Forty-one percent of universities, including UT–Austin, are using predictive analytics for targeted student advising, adaptive online coursework or forecasting class size and financial aid need, according to a research paper  released by think tank New America.

Manuela Ekowo, one of the paper’s researchers and policy analyst at New America, said when she started working on the paper she was interested in learning more about how universities were using
different analytical tools to support students of color, low-income students and first-generation college students.

“Predictive analytics [are used] to recruit students, to offer them financial aid, but also for powering the early alert system that helps identify students who may be at risk of either failing a course or dropping out of school,” Ekowo said. “Advisors intervene before those outcomes pan out.”
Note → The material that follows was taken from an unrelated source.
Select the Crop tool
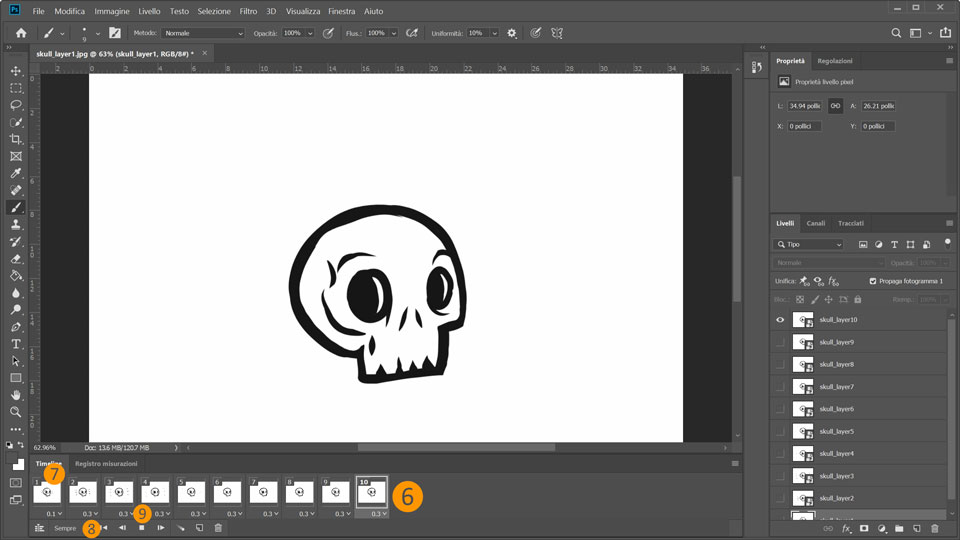This screenshot has height=540, width=960. coord(16,139)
Data used by universities to predict success includes current student transcripts, past student transcripts and family income. 

Predictive analytics are also used in adaptive online courseware, which is tailored to a student’s educational needs, Ekowo said.

Approximately 500 entering freshmen who are least likely to graduate are identified using predictive analytics and offered a spot in the University Leadership Network, which aims to help students graduate in four years, said UT-Austin President Gregory Fenves at the Board of Regents meeting Wednesday.

Through advising and leadership training, the program is able to help students graduate on time. Up to $20,000 in scholarships are also offered to students in the program, along with opportunities for on-campus internships, Fenves said in his presentation. 

At the meeting Fenves said the program has been a success in helping underprivileged students who need financial assistance. 

“It’s not who gets to go to college, it’s who gets to graduate once they’re in college and that’s the problem we’re starting to address,” Fenves said.

Predictive analytics are also used at UT to forecast four-year graduation rates, according to Fenves’ presentation. He also said the Class of 2017 ULN students have a 33 percent chance of graduating in four years, while the Class of 2017 non-ULN students have a 56 percent chance of graduating in four years.

Other universities have also used predictive analytics to great success, Ekowo said.

At Austin Peay State University in Clarksville, Tennessee, they have a course recommendation system, called Degree Compass, which uses predictive analytics to recommend courses to freshmen based on their high school transcripts, said Bill Persinger, executive director of public relations and marketing at APSU. For upperclassmen, courses are recommended based on past performance.

Persinger also said the system can accurately predict a student’s grade in a class using past data.

“In some cases it helped motivate students to beat the system,” Persinger said. “It’s become a critical component to us to help [students] get through in four years.”

Despite the success of the program, Ekowo said she still has concerns with increases in its usage by universities.

“We do have concern that if [predictive analytics] become heavily used, that they can potentially become restrictive, where students don’t have the option other than to do what the recommended system is saying that they should pursue,” Ekowo said.